“Guys, I think we need to put a pause on this and go back. Let’s send an ROP instead.” We should have sent a remotely operated probe from the beginning, but only having audiovisual cues didn’t do that much good.
“Why?” Vil stomped by me and I eyed the ripple along the slime.
“I don’t like the way this slime mold looks. I think it’s a faniculum. Merriel, you have any data on these guys?” I pointedly looked toward the rippling mass spidering out over the walls and earned a chuckle from the hapless operating system.
“Just that they’re carnivorous and infectious… Guess that tells us what happened to the last residents. Haunted by grossfoot fungus.” Everything had to be haunted with Merriel. In a way, it was almost as endearing as Noel’s—
“Space slime.” Noel kept his distance, his tail flicking idly. “Nope.”
He glanced at Vil, and the two appeared to be sharing one of those telekinetic conversations. Vil shrugged.
“Threat is low priority. Continue exploration.” Noel rolled his head from side to side, likely cracking his neck. The mic didn’t pick up on it.
“Well, it’s as good of a way to die as any,” I muttered under my breath.
“Bonerkill, dude.” Merriel clicked his nonexistent tongue. I’d learned not to broadcast everything I said over air, but Merriel always listened. It was a bug we’d never managed to break because Merriel just changed his code and eavesdropped all over again.
I sighed heavily, wasting precious air in my oxide decomposition chamber pack. I instinctively checked the device on my hip. Liquid oxygen was too volatile and bulky to tote around. Pelletized oxides distributed through water and electrified produced an abundance of useable oxygen if done the correct way. Storing it was easier, too.
I checked the salinity of my pack—verifying the chamber had enough time left. I twisted a knob to adjust my oxygen output and continued after them.

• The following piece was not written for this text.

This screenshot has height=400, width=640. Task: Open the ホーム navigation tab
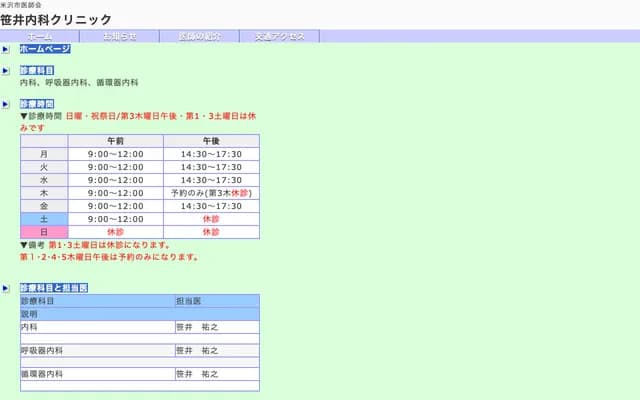click(x=40, y=36)
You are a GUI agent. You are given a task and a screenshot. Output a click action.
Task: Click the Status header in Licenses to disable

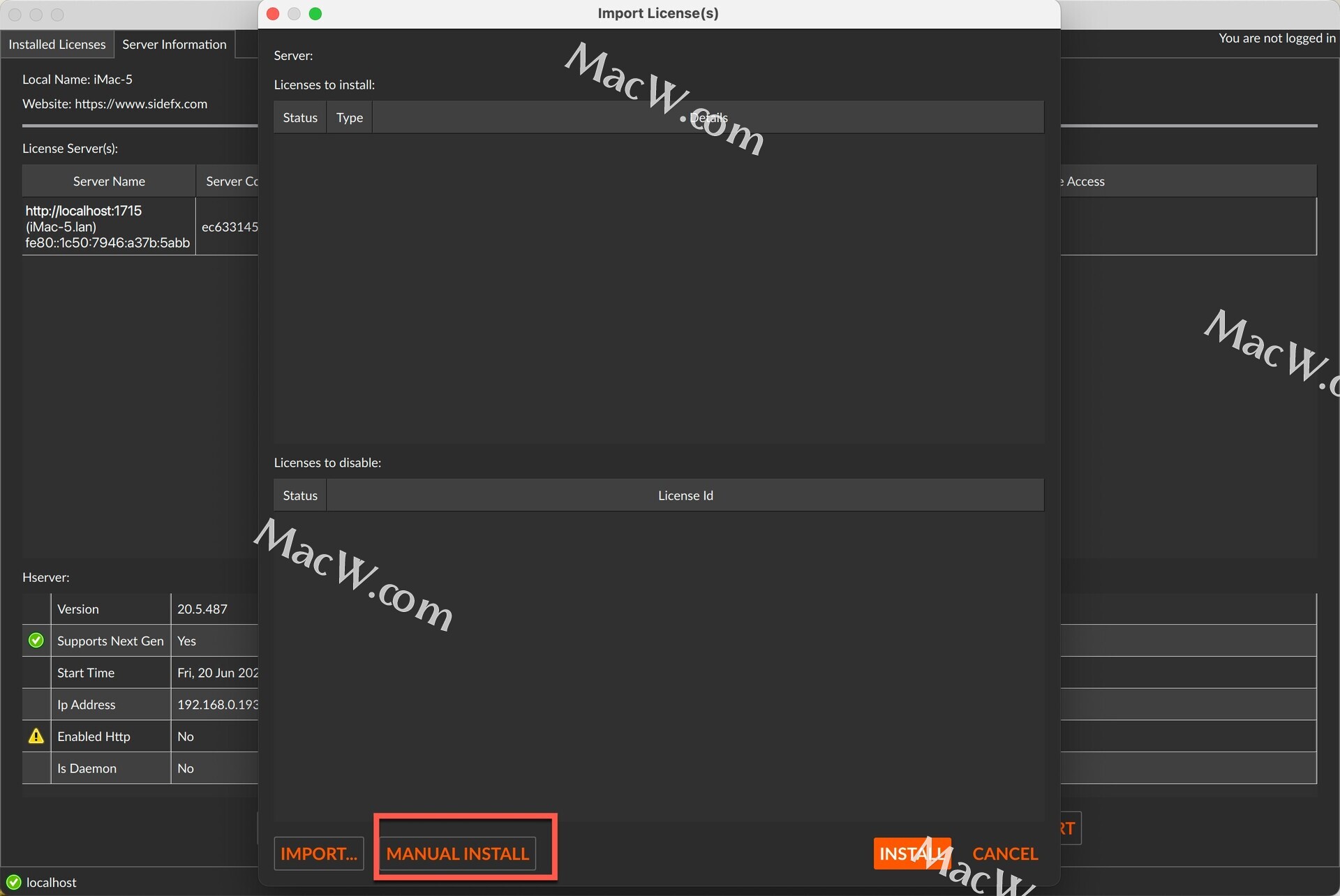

It felt like a small eternity as we followed Noel and Vil, the two instinctively aware of something deeper in the base. I swore to the progenitors themselves—the devils my people knew them to be—that if they found another Naleucian, I’d throw myself out of an airlock.
When we finally came across a sign down a corroded hall, I stared at the barcode sigil of a language. “Merriel, translate.”
I didn’t need him. I could read it easily.Armory.
“No clue. I don’t have a full codex of Didexicul Revulon. I knowwhatit is, but not how to read it.”
Vil and Noel stared at it, blank-faced. Noel, in his ever-present wisdom, kicked at the door, denting it in its frame with a loud crunch. Two more consecutive kicks had the door falling off its hinges and clattering onto the dirty floor. He peered in, dust and spores kicking up around him. “Armory.”
I could have told you that.I didn’t, though. My host didn’t know the language—but I did. I placed my hand over my chest, hand spread as my true body squirmed.
There was no reason for me to know that dialect of Revulon. Not one several hundred solar rotations long gone. Not one that humans lacked the intelligence to comprehend.
After all, the Revulon built their war bases on the ruins of the Naleucians, and considered my kind their mortal enemies. A parasite. Colthraxians were the bane of the universe and long considered extinct or forgotten.
Untrue. I exist.
There were more of my kind, maybe? We’d long ago vowed to stop taking lives. The host we kept was our last. As a species, our existence was wrong. It was immoral for us to continue on.
Even if I had someone I cared about.
I strolled in after Vil and our companions forged in, standing loosely by Noel as he glanced around. Controls and things had odd shapes, and the floors were textured, as if the people who lived there once didn’t have dexterous feet. His eyes narrowed as he kicked the dirt on the floor around. “Hmm. Space crabs.”
How he’d come to the conclusion of what the Revulon were with that little information, I didn’t know, but he did have the superior intellect of a pure-blooded Naleucian. It hit me, oddly, that Vil could do that, too. He had that much intellect…and used it to fuck.
He used to fuck anything. Not anymore. I didn’t even know if they could add a third to form a true triad, what with Vil’s anatomy.
My species didn’t mate or pair. We regurgitated reproductive material into the mouth of another infected host and laid eggs then abandoned them to hatch in the corpse of our host as we found another.
I shuddered. I’d never bred before, refused to do so, never would, and as the last I heard—none of our people ever would.
Noel gave me a sidelong glance. “This bothers you.”
I shrugged. “The mold stuff icks me out.”
Noel grunted in half acknowledgment. He always kept a wary eye on me, as if he detested humans. I prayed he didn’t notice I was different. My body mimicked the exact function of a heart, pulsing in synch to my host. I needed only eat my host’s heart slowly and take its place. He didn’t seem to be wise to what I was, or if I was different. Or he didn’t care.